--- Start ---

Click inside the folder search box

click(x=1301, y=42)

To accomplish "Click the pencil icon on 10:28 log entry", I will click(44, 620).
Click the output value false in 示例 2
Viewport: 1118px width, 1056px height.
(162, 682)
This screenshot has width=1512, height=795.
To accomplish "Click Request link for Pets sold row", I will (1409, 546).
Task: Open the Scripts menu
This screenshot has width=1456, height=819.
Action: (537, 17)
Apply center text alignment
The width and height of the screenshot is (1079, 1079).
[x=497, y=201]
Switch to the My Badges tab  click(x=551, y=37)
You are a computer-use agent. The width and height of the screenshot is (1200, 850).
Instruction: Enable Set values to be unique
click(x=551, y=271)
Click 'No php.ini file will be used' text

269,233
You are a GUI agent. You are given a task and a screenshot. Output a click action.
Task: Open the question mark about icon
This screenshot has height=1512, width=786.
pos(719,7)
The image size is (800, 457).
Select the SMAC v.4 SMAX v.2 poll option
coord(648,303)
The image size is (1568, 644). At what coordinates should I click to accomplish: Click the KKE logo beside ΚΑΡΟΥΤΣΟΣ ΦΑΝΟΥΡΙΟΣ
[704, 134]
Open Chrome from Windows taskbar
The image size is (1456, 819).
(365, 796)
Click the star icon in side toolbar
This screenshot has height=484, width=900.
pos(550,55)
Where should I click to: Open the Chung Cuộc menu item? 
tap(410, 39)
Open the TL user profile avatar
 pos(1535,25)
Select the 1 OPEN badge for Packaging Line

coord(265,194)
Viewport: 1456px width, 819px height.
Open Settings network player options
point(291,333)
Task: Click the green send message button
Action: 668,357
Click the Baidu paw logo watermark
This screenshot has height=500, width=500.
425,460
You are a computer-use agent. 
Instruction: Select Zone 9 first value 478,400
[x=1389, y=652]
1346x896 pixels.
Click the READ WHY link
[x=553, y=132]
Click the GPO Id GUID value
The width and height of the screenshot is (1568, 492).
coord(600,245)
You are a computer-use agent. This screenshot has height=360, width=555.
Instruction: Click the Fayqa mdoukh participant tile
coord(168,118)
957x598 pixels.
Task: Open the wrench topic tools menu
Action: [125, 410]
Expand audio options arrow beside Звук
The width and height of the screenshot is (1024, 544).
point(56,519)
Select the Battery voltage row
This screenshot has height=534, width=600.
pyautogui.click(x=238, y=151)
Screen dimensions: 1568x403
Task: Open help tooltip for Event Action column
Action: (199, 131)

--- End ---

How many lines of the material above contain the word "beside"? Reply with the number alone.

• **Completed task**:
2